- **Goal of the exercise**:
The required output is the exact run of lines below that opens at the line with "Click the Google icon above Google Ads" and closes at the line with "Task: Go to the Tableau Access tab".

(Saved data entries)
^^^^^^^^

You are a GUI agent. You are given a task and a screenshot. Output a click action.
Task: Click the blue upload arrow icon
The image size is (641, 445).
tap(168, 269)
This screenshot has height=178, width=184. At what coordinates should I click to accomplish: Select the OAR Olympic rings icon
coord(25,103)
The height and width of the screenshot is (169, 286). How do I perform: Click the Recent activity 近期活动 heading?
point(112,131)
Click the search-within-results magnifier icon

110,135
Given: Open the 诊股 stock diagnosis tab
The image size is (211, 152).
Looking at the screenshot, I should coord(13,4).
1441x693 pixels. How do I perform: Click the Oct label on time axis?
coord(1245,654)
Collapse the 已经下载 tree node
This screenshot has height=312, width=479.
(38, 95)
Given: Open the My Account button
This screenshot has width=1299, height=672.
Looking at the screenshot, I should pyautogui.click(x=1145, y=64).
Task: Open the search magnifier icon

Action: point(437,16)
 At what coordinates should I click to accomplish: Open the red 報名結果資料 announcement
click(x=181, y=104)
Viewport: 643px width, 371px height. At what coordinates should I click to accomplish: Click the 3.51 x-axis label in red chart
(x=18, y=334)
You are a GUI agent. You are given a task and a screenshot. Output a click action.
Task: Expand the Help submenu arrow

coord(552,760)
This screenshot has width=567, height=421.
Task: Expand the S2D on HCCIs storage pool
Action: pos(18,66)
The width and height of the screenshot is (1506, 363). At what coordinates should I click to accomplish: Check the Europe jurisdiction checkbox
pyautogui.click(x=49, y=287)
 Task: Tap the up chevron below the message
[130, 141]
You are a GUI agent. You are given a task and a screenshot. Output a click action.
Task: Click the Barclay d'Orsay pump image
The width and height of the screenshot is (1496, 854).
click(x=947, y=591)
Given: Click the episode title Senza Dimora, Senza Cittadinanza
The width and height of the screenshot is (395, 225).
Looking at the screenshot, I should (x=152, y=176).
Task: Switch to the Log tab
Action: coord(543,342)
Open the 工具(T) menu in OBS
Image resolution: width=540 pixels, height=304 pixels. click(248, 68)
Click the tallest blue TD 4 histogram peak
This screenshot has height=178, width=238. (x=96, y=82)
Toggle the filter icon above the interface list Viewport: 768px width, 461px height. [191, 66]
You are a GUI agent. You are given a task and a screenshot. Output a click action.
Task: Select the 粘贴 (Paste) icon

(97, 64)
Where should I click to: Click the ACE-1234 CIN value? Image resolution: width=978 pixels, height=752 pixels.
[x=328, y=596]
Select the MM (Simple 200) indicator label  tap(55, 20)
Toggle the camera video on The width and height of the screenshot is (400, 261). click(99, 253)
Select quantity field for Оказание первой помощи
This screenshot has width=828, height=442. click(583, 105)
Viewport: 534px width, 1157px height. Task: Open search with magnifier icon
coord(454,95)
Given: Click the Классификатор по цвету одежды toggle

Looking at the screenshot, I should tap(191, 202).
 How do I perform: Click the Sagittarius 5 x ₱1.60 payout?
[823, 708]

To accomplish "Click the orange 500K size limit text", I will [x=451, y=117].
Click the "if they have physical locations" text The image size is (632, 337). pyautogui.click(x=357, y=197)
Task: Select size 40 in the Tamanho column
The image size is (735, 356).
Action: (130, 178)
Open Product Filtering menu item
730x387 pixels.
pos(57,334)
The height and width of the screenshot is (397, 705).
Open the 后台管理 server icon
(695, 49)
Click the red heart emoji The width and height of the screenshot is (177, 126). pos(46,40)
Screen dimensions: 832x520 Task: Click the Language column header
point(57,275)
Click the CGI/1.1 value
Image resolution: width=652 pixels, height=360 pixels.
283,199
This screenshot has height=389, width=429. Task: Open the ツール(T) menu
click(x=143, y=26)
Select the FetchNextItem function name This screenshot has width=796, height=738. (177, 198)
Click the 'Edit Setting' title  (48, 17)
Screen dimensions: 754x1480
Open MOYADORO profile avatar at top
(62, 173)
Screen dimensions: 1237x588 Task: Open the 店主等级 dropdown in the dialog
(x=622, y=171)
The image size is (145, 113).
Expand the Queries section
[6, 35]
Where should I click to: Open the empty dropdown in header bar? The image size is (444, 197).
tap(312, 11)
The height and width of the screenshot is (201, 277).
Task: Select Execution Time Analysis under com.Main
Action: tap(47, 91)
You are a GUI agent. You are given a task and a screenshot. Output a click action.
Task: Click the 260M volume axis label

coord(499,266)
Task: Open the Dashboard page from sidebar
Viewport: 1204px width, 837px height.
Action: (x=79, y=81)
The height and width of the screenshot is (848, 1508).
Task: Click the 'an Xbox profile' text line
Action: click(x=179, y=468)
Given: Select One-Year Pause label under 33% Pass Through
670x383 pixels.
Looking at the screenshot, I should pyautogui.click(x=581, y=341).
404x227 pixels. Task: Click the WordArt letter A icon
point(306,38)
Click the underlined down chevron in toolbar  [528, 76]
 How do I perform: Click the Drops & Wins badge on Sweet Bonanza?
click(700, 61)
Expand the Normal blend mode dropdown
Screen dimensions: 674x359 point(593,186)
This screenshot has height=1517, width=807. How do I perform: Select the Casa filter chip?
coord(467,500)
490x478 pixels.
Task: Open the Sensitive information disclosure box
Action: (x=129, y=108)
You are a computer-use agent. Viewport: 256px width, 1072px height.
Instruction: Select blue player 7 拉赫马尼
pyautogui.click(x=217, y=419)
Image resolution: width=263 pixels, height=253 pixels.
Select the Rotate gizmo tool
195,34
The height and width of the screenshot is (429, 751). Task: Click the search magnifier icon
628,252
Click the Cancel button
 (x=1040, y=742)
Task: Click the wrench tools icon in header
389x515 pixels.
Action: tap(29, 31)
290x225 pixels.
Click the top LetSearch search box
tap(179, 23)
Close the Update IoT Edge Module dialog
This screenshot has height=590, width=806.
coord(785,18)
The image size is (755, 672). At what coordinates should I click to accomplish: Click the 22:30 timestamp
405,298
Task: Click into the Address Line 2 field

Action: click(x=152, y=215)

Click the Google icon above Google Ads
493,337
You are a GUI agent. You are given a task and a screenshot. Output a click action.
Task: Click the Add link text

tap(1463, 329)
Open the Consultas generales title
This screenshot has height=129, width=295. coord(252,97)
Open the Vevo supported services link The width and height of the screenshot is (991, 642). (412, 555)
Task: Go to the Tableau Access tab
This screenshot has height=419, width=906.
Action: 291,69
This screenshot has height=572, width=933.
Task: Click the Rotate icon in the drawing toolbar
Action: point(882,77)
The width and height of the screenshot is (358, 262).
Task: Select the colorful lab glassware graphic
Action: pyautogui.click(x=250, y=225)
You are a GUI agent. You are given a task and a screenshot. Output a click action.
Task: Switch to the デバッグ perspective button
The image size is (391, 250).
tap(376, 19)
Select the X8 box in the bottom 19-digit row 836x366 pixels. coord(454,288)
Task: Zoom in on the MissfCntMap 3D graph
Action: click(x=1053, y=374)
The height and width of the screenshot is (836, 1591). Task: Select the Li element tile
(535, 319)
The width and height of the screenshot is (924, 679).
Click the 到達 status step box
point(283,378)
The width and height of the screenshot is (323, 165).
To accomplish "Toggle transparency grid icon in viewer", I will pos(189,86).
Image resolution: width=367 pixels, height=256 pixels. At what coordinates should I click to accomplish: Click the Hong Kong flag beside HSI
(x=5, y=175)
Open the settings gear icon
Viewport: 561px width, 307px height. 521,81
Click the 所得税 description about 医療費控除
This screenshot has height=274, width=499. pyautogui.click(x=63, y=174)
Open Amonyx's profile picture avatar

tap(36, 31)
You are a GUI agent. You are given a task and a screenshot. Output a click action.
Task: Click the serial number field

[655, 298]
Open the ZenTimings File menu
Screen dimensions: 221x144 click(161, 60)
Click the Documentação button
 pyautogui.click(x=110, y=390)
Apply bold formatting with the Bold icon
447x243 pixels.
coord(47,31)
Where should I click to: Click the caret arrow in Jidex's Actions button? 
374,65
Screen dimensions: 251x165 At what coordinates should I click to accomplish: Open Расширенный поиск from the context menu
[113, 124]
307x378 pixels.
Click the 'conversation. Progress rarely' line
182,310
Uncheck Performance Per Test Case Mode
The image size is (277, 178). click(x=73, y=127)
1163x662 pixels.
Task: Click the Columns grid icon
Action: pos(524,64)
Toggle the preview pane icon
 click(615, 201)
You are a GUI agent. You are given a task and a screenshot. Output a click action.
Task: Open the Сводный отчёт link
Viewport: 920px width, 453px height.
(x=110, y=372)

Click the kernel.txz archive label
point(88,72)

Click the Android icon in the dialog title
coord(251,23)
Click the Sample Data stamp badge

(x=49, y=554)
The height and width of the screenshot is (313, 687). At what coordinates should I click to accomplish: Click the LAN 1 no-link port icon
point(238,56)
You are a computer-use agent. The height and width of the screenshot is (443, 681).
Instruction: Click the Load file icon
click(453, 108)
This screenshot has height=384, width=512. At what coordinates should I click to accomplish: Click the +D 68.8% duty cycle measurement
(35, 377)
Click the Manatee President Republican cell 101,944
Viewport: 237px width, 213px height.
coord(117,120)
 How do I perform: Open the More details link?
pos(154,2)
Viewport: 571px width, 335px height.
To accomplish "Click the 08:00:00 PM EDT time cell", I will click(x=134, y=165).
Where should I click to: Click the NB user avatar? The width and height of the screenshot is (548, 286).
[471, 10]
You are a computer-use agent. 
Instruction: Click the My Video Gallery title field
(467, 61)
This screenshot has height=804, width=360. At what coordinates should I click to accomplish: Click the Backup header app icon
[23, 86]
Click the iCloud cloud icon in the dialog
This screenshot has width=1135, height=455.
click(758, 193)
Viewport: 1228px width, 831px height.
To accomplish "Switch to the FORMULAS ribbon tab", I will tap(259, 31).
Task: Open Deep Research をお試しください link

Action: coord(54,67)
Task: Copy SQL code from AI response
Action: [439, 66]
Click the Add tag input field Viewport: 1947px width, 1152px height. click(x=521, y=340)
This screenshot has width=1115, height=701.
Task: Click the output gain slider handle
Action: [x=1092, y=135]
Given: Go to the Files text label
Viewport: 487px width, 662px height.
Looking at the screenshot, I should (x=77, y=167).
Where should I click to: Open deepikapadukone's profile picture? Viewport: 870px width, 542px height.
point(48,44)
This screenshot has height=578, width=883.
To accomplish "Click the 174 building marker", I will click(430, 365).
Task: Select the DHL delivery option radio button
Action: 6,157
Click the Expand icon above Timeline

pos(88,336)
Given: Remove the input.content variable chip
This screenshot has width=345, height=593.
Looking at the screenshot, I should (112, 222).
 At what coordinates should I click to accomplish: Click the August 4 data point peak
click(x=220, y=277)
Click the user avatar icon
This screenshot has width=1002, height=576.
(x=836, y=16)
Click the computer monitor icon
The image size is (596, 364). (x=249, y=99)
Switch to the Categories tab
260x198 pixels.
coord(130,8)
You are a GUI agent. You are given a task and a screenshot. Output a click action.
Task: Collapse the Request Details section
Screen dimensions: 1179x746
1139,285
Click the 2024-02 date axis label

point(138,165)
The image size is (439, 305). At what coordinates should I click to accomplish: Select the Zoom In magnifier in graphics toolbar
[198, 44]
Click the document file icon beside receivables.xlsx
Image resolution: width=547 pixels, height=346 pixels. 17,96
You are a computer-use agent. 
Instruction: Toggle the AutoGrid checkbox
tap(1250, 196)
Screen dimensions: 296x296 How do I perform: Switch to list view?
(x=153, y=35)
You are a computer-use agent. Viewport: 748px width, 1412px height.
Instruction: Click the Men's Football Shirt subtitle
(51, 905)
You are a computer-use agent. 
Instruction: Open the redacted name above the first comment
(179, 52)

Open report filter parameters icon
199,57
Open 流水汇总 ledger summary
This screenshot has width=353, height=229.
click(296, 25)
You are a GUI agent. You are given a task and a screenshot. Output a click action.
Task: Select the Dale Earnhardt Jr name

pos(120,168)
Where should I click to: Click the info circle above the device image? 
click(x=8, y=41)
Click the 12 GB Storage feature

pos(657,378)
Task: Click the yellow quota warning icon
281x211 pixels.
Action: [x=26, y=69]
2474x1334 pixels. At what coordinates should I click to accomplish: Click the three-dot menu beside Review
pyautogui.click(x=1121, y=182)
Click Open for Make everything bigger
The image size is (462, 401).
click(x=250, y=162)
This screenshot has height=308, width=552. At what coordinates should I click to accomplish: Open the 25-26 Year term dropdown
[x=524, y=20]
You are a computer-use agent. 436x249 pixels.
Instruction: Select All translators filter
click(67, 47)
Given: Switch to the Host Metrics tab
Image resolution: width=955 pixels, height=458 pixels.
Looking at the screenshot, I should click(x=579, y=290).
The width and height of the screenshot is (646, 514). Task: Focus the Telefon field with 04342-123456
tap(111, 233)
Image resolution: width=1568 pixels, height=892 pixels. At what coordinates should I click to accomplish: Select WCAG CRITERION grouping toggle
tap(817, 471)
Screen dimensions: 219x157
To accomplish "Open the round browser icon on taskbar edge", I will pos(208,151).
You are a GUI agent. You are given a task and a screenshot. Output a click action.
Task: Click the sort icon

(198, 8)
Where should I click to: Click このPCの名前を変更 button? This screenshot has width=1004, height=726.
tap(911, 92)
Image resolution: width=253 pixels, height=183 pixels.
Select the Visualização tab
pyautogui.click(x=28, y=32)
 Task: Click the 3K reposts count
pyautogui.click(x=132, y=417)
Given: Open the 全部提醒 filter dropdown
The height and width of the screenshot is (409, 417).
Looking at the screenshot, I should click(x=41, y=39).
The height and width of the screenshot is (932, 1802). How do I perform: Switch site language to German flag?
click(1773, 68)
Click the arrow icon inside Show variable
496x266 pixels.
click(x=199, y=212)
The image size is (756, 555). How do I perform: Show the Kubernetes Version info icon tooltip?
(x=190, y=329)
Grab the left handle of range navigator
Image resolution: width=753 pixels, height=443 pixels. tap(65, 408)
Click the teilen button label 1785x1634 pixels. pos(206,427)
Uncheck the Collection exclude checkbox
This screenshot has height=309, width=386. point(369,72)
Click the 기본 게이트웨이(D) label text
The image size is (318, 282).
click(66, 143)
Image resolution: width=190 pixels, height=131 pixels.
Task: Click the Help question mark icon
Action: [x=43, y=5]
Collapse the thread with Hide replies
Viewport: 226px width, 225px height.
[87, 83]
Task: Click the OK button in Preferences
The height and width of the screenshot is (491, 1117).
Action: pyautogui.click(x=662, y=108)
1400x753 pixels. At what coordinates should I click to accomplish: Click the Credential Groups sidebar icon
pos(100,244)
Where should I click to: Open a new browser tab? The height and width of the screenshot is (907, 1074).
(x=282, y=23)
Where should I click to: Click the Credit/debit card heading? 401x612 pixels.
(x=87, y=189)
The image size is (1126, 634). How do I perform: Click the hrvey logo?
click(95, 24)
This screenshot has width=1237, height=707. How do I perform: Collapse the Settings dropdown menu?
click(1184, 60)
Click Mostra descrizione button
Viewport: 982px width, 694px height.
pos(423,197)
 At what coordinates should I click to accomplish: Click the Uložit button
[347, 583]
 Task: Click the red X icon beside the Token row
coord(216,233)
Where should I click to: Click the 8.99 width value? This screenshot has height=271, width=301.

^^^^^^^^

- **Solution**:
Click the Google icon above Google Ads
493,337
You are a GUI agent. You are given a task and a screenshot. Output a click action.
Task: Click the Add link text

tap(1463, 329)
Open the Consultas generales title
This screenshot has height=129, width=295. coord(252,97)
Open the Vevo supported services link The width and height of the screenshot is (991, 642). (412, 555)
Task: Go to the Tableau Access tab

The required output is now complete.